La BCE a surpris ce jeudi 7 mars en annonçant un nouveau « TLTRO » (opérations de refinancement permettant d’octroyer des prêts long terme aux banques et de les inciter à prêter aux entreprises et aux consommateurs de la zone euro) à 2 ans effectif en septembre. Si la communication de plusieurs personnages clés de l’institution francfortoise laissait envisager ce nouveau dispositif, peu s’attendait à son officialisation aussi rapidement. Cette nouvelle est en théorie positive surtout pour le secteur bancaire. Toutefois, les marchés ont terminé dans le rouge car les prévisions ont été également modifiées. Désormais la banque centrale n’envisage plus d’augmenter ses taux directeurs en septembre tel que cela était initialement prévu. De plus, elle a nettement abaissé ses prévisions de croissance pour la zone euro à 1,1% en 2019 contre 1,7% initialement. Cette révision survient au lendemain de celle de l’OCDE. La croissance mondiale est revue à la baisse à 3,3% et celle de l’Allemagne à 0,7%. Le ralentissement tant redouté est donc une réalité qui pourrait persister la première partie de l’année. La Chine n’échappe pas à ce mouvement car elle a officiellement modifié son objectif de croissance entre 6 et 6,5% pour 2019. Pour contrer cette plus faible expansion, le gouvernement chinois a réduit de 3% son taux de TVA.

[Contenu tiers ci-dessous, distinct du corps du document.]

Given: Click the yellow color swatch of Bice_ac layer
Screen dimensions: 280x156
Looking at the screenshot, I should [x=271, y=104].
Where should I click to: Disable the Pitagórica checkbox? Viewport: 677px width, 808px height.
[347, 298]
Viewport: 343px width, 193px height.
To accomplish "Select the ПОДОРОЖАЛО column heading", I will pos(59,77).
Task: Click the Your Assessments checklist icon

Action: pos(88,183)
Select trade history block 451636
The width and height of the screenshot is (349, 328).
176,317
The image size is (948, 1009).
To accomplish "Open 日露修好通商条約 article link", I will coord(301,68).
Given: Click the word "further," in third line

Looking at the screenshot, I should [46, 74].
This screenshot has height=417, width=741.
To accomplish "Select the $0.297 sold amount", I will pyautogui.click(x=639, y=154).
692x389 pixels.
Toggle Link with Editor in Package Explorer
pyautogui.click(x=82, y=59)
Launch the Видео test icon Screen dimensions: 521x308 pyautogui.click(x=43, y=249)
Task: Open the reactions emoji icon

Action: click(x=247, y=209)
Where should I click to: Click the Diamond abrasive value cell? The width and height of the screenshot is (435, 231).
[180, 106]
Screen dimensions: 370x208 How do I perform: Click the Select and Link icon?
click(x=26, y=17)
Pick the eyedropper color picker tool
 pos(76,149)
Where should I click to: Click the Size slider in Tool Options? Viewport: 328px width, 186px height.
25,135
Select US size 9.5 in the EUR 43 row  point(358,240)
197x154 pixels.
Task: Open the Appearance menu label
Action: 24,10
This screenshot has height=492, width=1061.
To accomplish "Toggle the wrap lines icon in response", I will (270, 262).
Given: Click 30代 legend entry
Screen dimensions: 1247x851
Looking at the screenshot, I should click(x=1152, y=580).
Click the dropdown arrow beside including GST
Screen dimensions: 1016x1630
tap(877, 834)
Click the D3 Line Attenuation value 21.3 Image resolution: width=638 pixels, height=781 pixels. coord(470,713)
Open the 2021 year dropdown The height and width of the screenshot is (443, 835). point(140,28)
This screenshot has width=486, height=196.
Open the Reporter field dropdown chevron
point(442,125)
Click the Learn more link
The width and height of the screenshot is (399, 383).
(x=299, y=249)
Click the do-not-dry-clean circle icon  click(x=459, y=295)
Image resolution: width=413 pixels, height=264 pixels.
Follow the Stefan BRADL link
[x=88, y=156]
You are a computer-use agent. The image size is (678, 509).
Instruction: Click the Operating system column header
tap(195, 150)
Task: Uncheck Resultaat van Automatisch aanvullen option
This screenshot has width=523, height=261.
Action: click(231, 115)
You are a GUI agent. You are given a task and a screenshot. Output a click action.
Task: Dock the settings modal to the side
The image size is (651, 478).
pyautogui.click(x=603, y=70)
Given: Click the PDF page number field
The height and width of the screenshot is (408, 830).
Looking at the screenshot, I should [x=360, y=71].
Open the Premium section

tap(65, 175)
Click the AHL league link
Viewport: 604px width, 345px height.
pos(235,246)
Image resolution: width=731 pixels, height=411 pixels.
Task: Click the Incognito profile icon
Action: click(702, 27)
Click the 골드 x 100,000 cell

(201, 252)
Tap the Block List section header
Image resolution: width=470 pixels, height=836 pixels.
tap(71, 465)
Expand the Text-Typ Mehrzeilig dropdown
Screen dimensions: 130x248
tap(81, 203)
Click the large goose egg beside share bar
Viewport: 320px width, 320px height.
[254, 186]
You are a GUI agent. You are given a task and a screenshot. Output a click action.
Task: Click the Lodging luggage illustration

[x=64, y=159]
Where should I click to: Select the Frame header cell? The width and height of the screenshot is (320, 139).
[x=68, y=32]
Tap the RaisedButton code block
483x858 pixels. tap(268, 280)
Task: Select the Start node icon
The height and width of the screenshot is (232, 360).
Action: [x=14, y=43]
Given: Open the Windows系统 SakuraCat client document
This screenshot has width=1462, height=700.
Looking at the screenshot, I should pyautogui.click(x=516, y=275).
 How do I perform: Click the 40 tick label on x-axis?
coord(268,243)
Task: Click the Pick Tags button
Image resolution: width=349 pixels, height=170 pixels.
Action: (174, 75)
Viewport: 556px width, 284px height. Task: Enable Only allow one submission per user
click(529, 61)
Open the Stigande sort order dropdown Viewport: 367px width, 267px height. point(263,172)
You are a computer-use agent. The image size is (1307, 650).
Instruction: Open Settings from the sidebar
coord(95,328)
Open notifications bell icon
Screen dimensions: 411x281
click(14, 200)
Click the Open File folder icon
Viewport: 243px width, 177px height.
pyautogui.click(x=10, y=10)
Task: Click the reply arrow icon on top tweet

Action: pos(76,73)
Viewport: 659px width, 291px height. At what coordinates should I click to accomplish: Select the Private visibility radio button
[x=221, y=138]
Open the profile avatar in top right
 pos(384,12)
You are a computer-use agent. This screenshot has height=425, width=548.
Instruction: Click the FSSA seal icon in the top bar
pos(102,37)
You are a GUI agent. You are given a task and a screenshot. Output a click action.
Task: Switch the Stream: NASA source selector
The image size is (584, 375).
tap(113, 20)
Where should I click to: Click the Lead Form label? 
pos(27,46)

Les Etats-Unis se sont distingués en publiant quelques données économiques encourageantes. Outre le fait que l’OCDE prévoit 2,6% de croissance pour cette année, les créations d’emplois de février selon l’ADP sont ressorties à 183 000 contre 190 000 attendus. Mais le chiffre de janvier a été fortement révisé à la hausse (300 000 contre 213 000). La productivité est restée soutenue à 1,4% au 4ème trimestre 2018 avec un coût unitaire de la main d’œuvre en progression de 2%. C’est une tendance positive pour la consommation des ménages. L’indice ISM manufacturier affiche un robuste 59,7 points pour février. Ces indicateurs positifs n’ont pas suffi à soutenir le marché américain, en baisse cette semaine. Les opérateurs se posent des questions sur les valeurs cycliques et le secteur bancaire dans un environnement où les taux longs devraient à court terme rester bas.